Celery provides the reliability, monitoring, and ecosystem maturity needed for production workloads. Redis serves as both broker and result backend.
Implementation
Queue Architecture
┌─────────────────────────────────────────────────┐
│ Redis (Broker + Backend) │
├─────────────┬─────────────┬─────────────────────┤
│ agent_queue │ git_queue │ sync_queue │
│ (prefetch=1)│ (prefetch=4)│ (prefetch=4) │
└──────┬──────┴──────┬──────┴──────────┬──────────┘
│ │ │
▼ ▼ ▼
┌─────────┐ ┌─────────┐ ┌─────────┐
│ Agent │ │ Git │ │ Sync │
│ Workers │ │ Workers │ │ Workers │
└─────────┘ └─────────┘ └─────────┘
Queue Configuration
| Queue | Prefetch | Concurrency | Purpose |
|---|---|---|---|
agent_queue |
1 | 4 | LLM-based tasks (rate limited) |
git_queue |
4 | 8 | Git operations |
sync_queue |
4 | 4 | External sync |
cicd_queue |
4 | 4 | Pipeline operations |
Task Patterns
Progress Reporting:
@celery_app.task(bind=True)
def implement_story(self, story_id: str, agent_id: str, project_id: str):
for i, step in enumerate(steps):
self.update_state(
state="PROGRESS",
meta={"current": i + 1, "total": len(steps)}
)
# Publish SSE event for real-time UI update
event_bus.publish(f"project:{project_id}", {
"type": "agent_progress",
"step": i + 1,
"total": len(steps)
})
execute_step(step)
Task Chaining:
workflow = chain(
analyze_requirements.s(story_id),
design_solution.s(),
implement_code.s(),
run_tests.s(),
create_pr.s()
)
Monitoring
- Flower: Web UI for task monitoring (port 5555)

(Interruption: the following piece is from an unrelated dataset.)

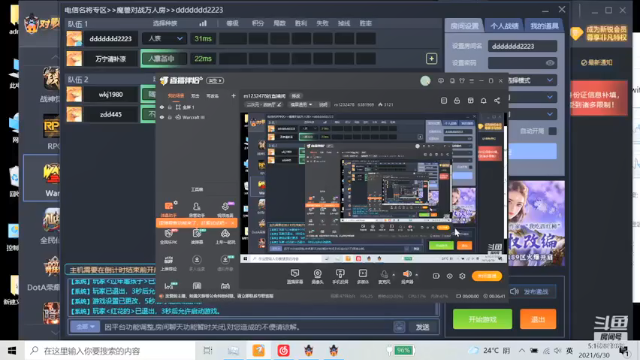Hide the Warcraft III source layer

click(x=162, y=118)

- Prometheus: Metrics export for alerting
- Dead Letter Queue: Failed tasks for investigation
Consequences
Positive
- Reliable task execution with persistence
- Automatic retry with exponential backoff
- Progress tracking for long operations
- Distributed workers for scalability
- Rich monitoring and debugging tools
Negative
- Additional infrastructure (Redis, workers)
- Celery is synchronous (event_loop bridge for async calls)
- Learning curve for task patterns
Mitigation
- Use existing Redis instance (already needed for SSE)
- Wrap async calls with
asyncio.run()orsync_to_async - Document common task patterns
Compliance
This decision aligns with:
- FR-304: Long-running implementation workflow
- NFR-102: 500+ background jobs per minute
- NFR-402: Task reliability and fault tolerance
This ADR supersedes any previous decisions regarding background task processing.